[DATA EXCERPTS start]
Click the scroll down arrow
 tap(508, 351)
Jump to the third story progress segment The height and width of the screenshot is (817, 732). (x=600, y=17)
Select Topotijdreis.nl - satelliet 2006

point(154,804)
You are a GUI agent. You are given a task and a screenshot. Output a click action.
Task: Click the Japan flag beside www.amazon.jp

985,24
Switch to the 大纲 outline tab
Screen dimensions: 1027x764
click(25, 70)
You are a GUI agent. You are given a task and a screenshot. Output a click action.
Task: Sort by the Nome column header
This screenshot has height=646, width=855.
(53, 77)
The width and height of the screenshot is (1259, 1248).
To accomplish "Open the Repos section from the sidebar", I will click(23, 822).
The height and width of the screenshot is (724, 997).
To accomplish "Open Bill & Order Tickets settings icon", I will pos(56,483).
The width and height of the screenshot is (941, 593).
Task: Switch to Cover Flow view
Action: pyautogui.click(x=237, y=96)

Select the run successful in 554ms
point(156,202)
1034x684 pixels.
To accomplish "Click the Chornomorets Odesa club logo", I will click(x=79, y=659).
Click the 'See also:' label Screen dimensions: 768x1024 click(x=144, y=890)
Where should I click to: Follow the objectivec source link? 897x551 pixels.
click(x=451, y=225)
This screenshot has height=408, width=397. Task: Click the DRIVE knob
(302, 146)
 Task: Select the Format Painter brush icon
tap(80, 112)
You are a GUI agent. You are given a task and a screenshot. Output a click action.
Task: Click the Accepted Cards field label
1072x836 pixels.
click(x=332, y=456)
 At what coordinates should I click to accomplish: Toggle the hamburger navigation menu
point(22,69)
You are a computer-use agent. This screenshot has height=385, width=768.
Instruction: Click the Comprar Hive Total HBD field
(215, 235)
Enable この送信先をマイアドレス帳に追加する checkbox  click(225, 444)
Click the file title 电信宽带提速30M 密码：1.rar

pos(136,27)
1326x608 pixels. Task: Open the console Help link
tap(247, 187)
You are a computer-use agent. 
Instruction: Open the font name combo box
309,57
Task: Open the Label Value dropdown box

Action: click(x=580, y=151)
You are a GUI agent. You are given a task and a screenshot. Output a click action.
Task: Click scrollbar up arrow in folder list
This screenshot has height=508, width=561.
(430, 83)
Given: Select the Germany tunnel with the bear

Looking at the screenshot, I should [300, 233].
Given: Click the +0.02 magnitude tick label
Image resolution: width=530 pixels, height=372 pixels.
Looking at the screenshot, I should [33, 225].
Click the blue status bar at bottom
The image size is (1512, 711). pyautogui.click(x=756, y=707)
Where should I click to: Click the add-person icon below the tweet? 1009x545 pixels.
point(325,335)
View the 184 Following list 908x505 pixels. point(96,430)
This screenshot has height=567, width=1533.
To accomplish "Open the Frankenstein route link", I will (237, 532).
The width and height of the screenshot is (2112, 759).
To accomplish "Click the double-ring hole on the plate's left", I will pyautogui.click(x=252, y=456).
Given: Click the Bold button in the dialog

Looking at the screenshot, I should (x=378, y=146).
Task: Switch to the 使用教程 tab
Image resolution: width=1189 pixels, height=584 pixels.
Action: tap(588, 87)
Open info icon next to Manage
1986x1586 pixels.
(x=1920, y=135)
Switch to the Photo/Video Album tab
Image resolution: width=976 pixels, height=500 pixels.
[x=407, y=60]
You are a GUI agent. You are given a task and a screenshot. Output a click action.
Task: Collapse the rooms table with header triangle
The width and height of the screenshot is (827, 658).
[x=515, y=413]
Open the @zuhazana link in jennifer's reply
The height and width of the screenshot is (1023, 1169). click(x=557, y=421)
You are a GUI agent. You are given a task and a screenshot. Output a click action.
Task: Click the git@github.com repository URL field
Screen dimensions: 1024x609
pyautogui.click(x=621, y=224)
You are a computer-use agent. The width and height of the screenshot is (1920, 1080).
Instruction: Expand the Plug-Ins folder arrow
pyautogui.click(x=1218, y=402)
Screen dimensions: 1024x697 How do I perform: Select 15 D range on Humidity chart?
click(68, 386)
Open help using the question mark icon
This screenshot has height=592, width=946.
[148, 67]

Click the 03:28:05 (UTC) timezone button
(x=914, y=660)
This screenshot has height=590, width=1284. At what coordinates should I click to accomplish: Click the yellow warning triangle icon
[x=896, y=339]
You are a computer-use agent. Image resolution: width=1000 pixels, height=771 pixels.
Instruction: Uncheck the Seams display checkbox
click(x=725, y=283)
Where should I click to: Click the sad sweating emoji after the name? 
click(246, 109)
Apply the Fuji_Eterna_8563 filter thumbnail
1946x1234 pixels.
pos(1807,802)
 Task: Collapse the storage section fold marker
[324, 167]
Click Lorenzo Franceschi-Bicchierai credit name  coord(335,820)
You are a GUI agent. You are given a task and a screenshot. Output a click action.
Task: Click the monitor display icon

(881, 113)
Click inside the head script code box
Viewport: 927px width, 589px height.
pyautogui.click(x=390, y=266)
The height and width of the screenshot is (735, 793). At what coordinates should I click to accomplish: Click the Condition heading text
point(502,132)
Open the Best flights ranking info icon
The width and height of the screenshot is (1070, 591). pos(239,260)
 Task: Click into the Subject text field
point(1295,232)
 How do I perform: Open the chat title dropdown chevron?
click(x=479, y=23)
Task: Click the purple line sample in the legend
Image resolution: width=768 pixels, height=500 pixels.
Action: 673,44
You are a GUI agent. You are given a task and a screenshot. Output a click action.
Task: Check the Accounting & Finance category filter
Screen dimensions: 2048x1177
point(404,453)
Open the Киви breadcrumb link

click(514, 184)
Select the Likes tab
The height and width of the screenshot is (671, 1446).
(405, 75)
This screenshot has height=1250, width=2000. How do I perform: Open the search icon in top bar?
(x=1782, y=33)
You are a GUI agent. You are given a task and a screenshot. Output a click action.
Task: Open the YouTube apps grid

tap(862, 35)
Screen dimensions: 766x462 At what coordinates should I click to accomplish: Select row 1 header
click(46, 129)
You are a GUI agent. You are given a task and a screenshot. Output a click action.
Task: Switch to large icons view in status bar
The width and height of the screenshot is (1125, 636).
[DATA EXCERPTS end]
Write out the data verbatim, from the line with "Open the Best flights ranking info icon" through the end of the data.

Open the Best flights ranking info icon
The width and height of the screenshot is (1070, 591). pos(239,260)
 Task: Click into the Subject text field
point(1295,232)
 How do I perform: Open the chat title dropdown chevron?
click(x=479, y=23)
Task: Click the purple line sample in the legend
Image resolution: width=768 pixels, height=500 pixels.
Action: 673,44
You are a GUI agent. You are given a task and a screenshot. Output a click action.
Task: Check the Accounting & Finance category filter
Screen dimensions: 2048x1177
point(404,453)
Open the Киви breadcrumb link

click(514, 184)
Select the Likes tab
The height and width of the screenshot is (671, 1446).
(405, 75)
This screenshot has height=1250, width=2000. How do I perform: Open the search icon in top bar?
(x=1782, y=33)
You are a GUI agent. You are given a task and a screenshot. Output a click action.
Task: Open the YouTube apps grid

tap(862, 35)
Screen dimensions: 766x462 At what coordinates should I click to accomplish: Select row 1 header
click(46, 129)
You are a GUI agent. You are given a task and a screenshot. Output a click action.
Task: Switch to large icons view in status bar
The width and height of the screenshot is (1125, 636).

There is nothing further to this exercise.